The Gift of the Jews— a Reflection

by Alexi Vahlkamp

 

The endless legal refinements made down the centuries by the rabbis have given the word talmudic the connotation of “differentiating to the point of absurdity.”  They have also set Jew against Jew, so that we hear even in our day the invidious charge of the super-Orthodox that more flexible forms of Judaism aren’t Judaism.                                                                                                              The Gift of the Jews.

                                                                                               

 

             Upon creation, my synagogue, Aitz Hayim, birthed a new type of religious observance: Post-denominationalism.  Think not of the overweight men in black hats and suits whose lips move silently in a spiritual frenzy; these are those who make up our Orthodox sect.  Nor should the image be conjured of middle class families that wear the mask of attentiveness during services but discreetly check their watches every five minutes; these are characteristics of our Conservative division.  And wrong still would it be to assume that we follow the traditions of the Reform, who conveniently translated the Hebrew texts into English, thus saving themselves the time and effort of learning a new alphabet.  Aitz Hayim- notorious for rejecting the traditional attributes of Judaism- took upon itself the task of designing a snugger fitting faith, one that was flexible enough to fit the requirements of all its congregants.  And thus Post-denominationalism was born!  Think now of drums beating, cymbals ringing, horah lines dancing, and a cacophony of voices singing the wrong words, but singing nonetheless.  This is my synagogue.  Oh how it embarrasses me sometimes!

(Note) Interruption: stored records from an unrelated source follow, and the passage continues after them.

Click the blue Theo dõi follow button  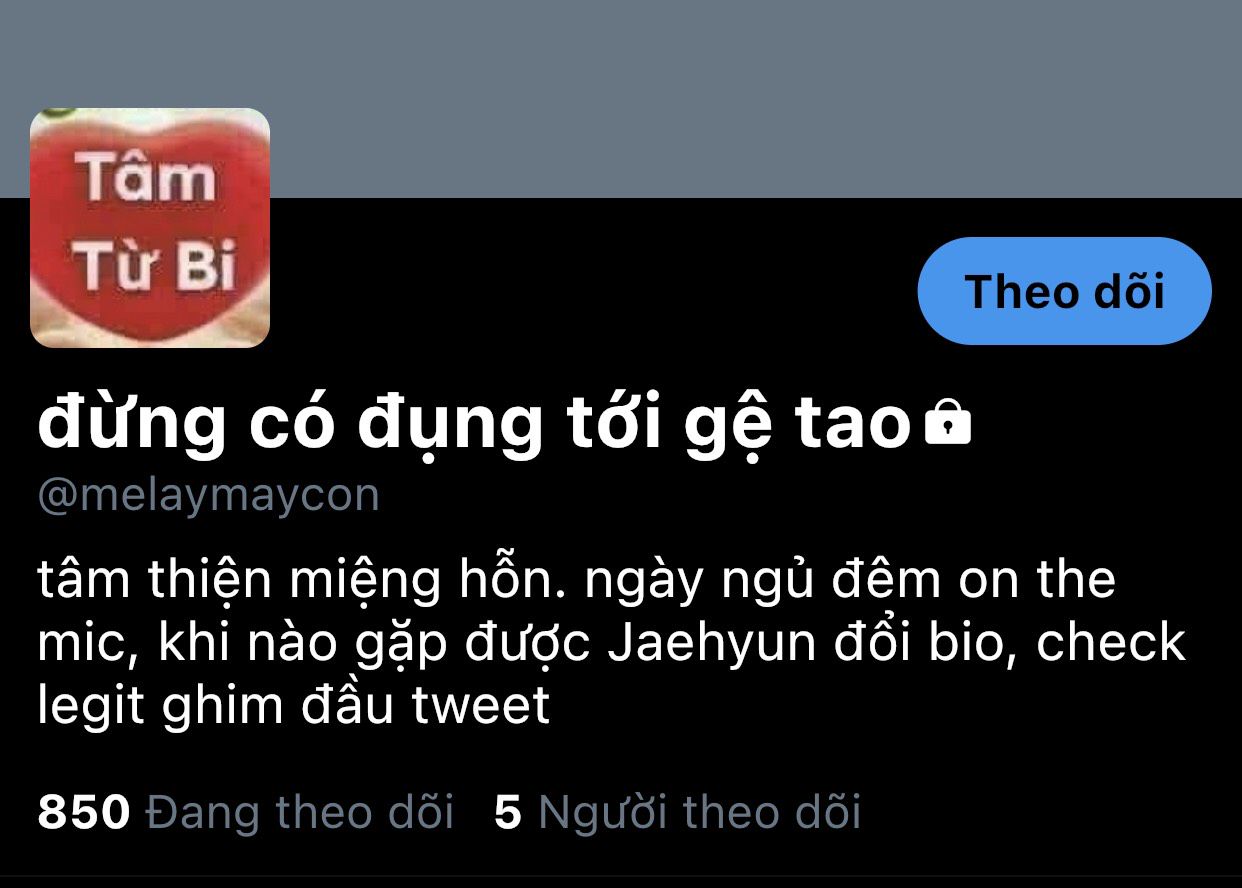click(x=1064, y=291)
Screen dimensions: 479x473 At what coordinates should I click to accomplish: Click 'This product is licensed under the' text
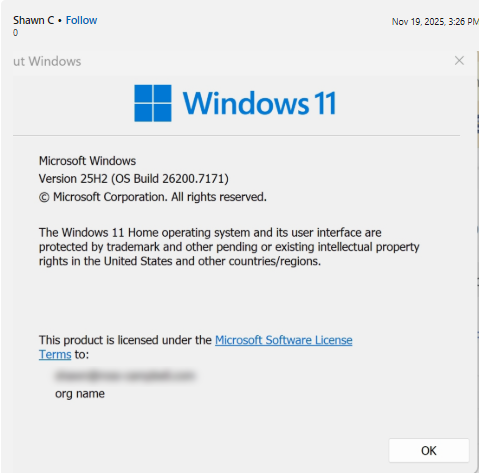125,340
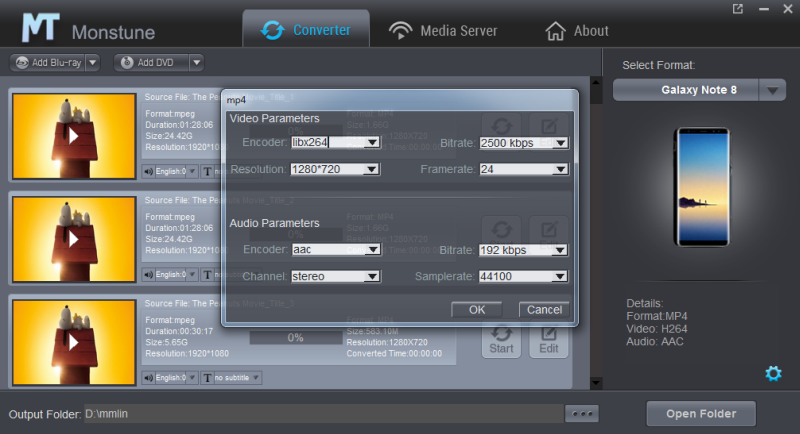
Task: Click the Output Folder path field
Action: [x=320, y=414]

            I grew up attending a Conservative Jewish day school whose job it was to educate the sons and daughters of the more committed Jews living on the North Shore.  Consequently, during daily prayers I confess I looked more at the clock than in my Siddur;  but still, many Conservative values were bestowed upon me and I grew up learning the difference between “good” and “bad” Jewish conduct.  For example, dressing up on Halloween was considered taboo and, although it wasn’t directly acknowledged, my school went on a holy crusade to prevent its students from becoming Cinderella or Snow White on the night of October 31st.  In order to maintain my Conservative façade of Judaism, at lunch time on the day of November 1st I conveniently informed all who would listen that the abundance of candy in my lunch was due to discarded candies left by trick-or-treaters on my doorstep, and certainly I had not been out collecting sugary sweets myself.  This was the first of many lies I told so as to not make myself different from the rest of my classmates, all who observed their Judaism exactly as they were taught. 

            As my classmates and I grew older we began learning about each other more intimately and, ultimately, my real Judaism was discovered.  I was not Conservative at all, I wasn’t even Reform, I belonged to Aitz Hayim, that Shul.  At the impressionable age of thirteen I never wanted to deviate from the norm.  I wanted to be like everyone else and not answer the phone on Saturdays. More than anything, I wanted to be Conservative.  Consumed with shame because my synagogue played musical instruments on the Sabbath, (an act strictly forbidden by Jewish law), I compliantly endured ridicule and comments such as “you’re not really Jewish” from my schoolmates.  And I truly believed I wasn’t.

            Being older (and wiser), I now see how utterly ridiculous my rigid notions of Judaism were.  I wanted so desperately to be accepted into the Conservative Jewish community that I had forgotten what it meant to be Jewish.  I was duped by the technicalities of the Torah, by the silly and superfluous minutia of rabbis who had to stick their noses in God’s business and try to tell His people what He really meant to say.  He’s God, I don’t think he needs an interpreter.  I was wronged, misled, deceived.  God won’t love me any greater if I refuse to drive on Saturday or if I drink a glass of milk eight hours after eating my chicken nuggets instead of only three.  He didn’t make those rules and I won’t follow them.  I wish I knew then what I know now, that the level of my observance doesn’t determine my worth as a member of the Jewish community.

In a perfect world it would be wonderful if I could embrace my fellow Orthodox Jew in a great burly bear-hug and inform him of the epiphany I had after leaving middle school.  I would tell him about all the different ways I elevate God to his rightful place in the clouds and how lovingly I revere him for all He has given me.  I’d say to him “we’re not so different, you and I” and then, hand in hand, we’d frolic across the world pointing out all of God’s beautiful creations together.  But this is not a perfect world and I seldom frolic.  It is a shame I’ve been labeled a traitor by my own religion and that for so long I believed this charge to be true.  Shame on me for believing so strongly for the sake of acceptance.  Shame on the Jewish community for pointing fingers at each other instead of realizing we are one religion.  I cannot change what others think of me, but I can change the way I think.  I have learned from having Orthodox friends, attending a Conservative school, going to Reform Bat-Mitzvahs, and belonging to a Post-denominational synagogue that everyone is different.  While some pray with ease, others struggle to find the words, and some don’t even care what the words are.  I hope soon we will see that our individualities bind us together.  There may be many different approaches but, in the end, we’re all praying.